What you have to do:
Repeat every line of the listing from the line with "Czytaj więcej o jakości... (340, 2147)" through the last line of the listing, both included, and shift each coordinate in the answers by adding 82 to it.
═══ Dataset rows ═══
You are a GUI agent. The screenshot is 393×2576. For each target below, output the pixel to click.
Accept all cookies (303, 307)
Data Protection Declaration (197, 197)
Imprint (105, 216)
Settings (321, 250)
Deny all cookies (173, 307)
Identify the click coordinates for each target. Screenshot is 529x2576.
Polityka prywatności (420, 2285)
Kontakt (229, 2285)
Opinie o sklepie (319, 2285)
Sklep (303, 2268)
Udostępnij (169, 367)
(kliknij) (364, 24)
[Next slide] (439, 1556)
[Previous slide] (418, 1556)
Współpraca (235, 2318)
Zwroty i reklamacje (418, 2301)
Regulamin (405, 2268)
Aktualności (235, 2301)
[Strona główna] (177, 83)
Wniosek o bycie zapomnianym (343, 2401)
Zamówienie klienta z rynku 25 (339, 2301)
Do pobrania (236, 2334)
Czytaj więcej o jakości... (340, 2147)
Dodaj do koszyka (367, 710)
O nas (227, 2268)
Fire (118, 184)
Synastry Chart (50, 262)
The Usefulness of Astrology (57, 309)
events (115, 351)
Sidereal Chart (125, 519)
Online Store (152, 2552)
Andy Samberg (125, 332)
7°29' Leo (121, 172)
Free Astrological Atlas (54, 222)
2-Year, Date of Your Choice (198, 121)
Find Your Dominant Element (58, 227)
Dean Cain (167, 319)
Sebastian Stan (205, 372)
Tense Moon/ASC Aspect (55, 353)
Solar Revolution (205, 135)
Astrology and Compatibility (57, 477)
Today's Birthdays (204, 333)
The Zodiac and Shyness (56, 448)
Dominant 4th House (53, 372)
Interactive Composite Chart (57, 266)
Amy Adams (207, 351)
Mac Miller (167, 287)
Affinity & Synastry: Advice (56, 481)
═══
The response:
Czytaj więcej o jakości... (422, 2229)
Dodaj do koszyka (449, 792)
O nas (309, 2350)
Fire (200, 266)
Synastry Chart (132, 344)
The Usefulness of Astrology (139, 391)
events (197, 433)
Sidereal Chart (207, 601)
Online Store (234, 2634)
Andy Samberg (207, 414)
7°29' Leo (203, 254)
Free Astrological Atlas (136, 304)
2-Year, Date of Your Choice (280, 203)
Find Your Dominant Element (140, 309)
Dean Cain (249, 401)
Sebastian Stan (287, 454)
Tense Moon/ASC Aspect (137, 435)
Solar Revolution (287, 217)
Astrology and Compatibility (139, 559)
Today's Birthdays (286, 415)
The Zodiac and Shyness (138, 530)
Dominant 4th House (135, 454)
Interactive Composite Chart (139, 348)
Amy Adams (289, 433)
Mac Miller (249, 369)
Affinity & Synastry: Advice (138, 563)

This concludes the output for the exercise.